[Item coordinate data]
-- -- --

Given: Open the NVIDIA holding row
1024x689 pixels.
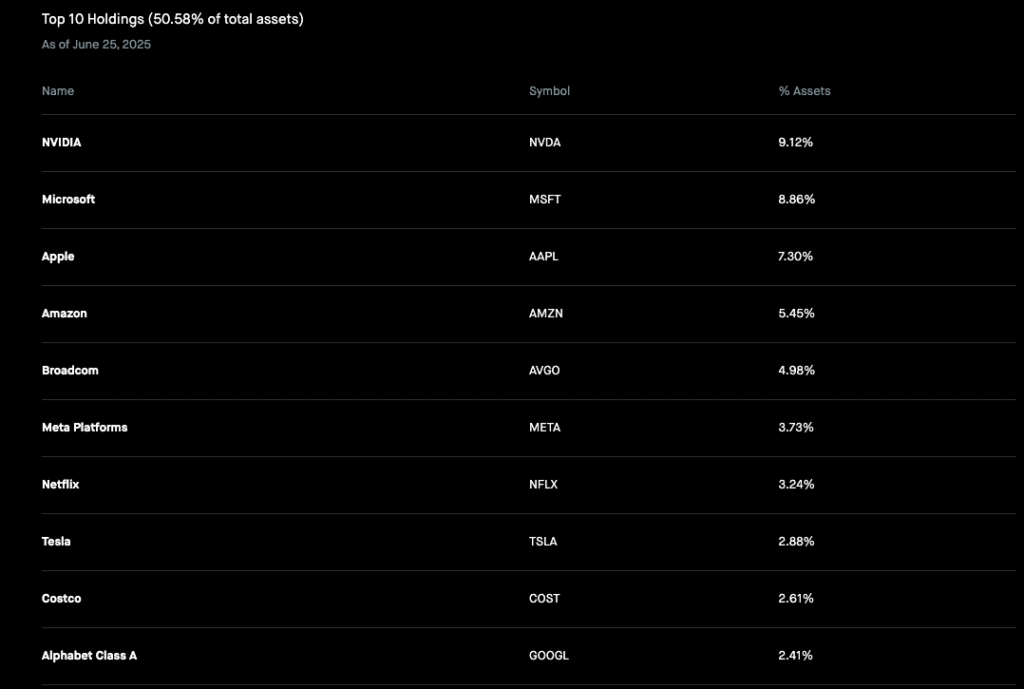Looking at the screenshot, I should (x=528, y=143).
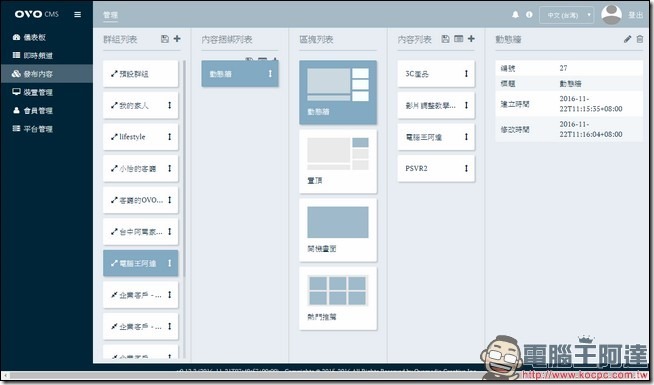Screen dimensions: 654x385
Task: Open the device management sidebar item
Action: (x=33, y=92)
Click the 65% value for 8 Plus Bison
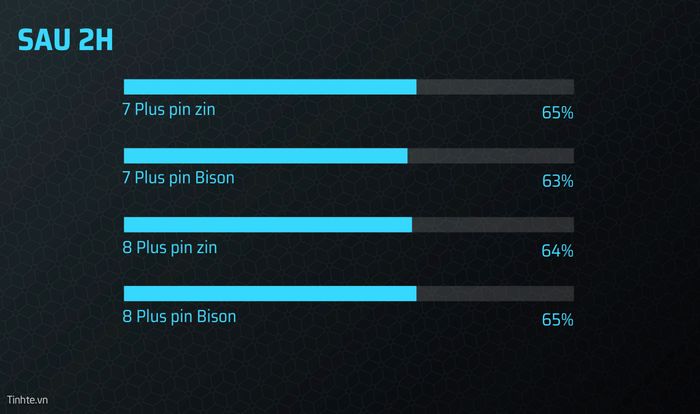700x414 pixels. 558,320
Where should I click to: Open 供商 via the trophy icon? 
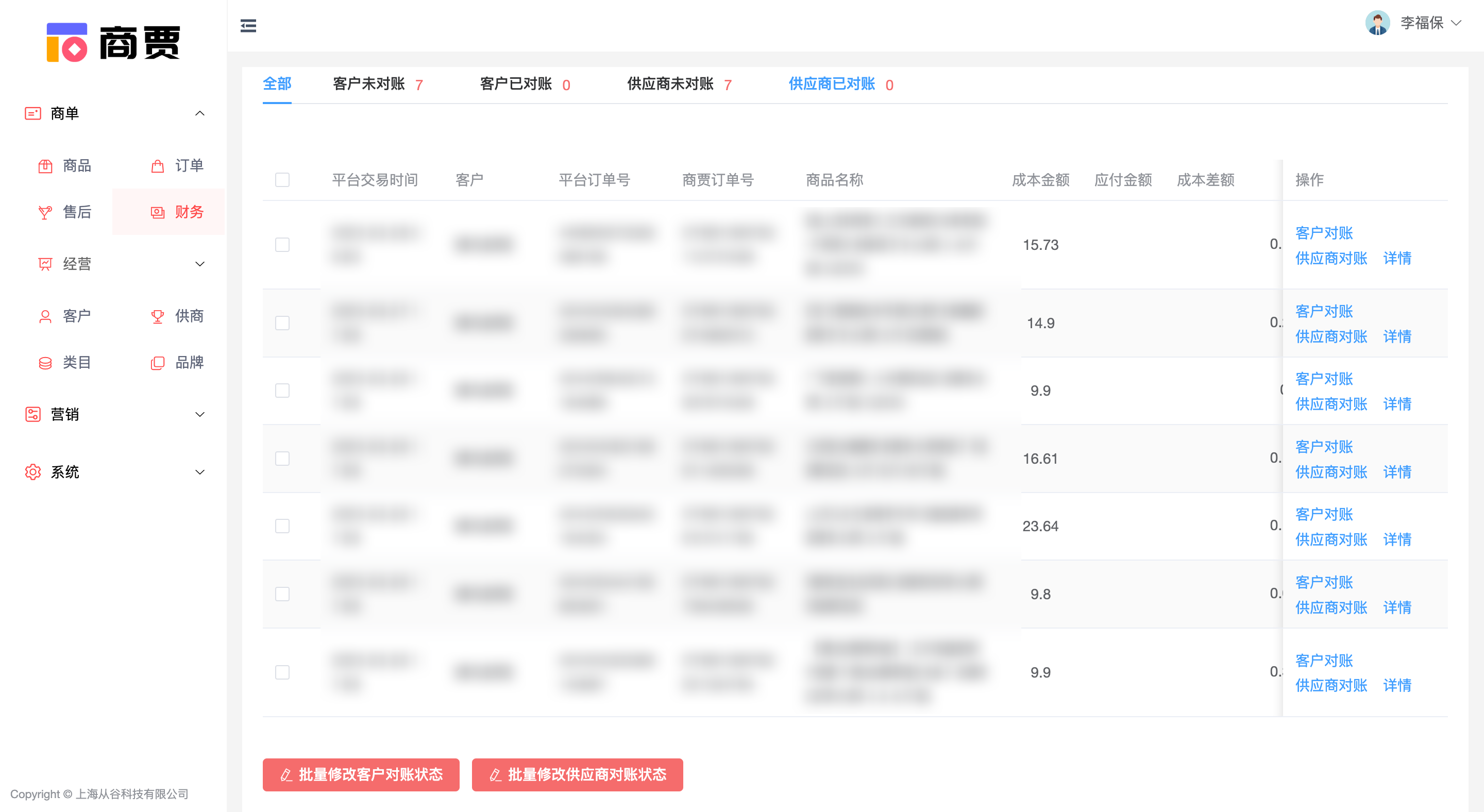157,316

-- -- --

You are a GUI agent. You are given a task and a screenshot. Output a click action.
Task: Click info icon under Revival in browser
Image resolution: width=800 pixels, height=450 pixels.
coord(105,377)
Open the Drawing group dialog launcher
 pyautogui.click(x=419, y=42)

-- -- --

§ YOUR OBJECTIVE
Lay out the lines of the listing as a numbered list, from the line with "You are a GUI" up to and including the line with "pyautogui.click(x=419, y=42)", leaving out any blank lines.

§ RESULT BELOW
1. You are a GUI agent. You are given a task and a screenshot. Output a click action.
2. Task: Click info icon under Revival in browser
3. Image resolution: width=800 pixels, height=450 pixels.
4. coord(105,377)
5. Open the Drawing group dialog launcher
6.  pyautogui.click(x=419, y=42)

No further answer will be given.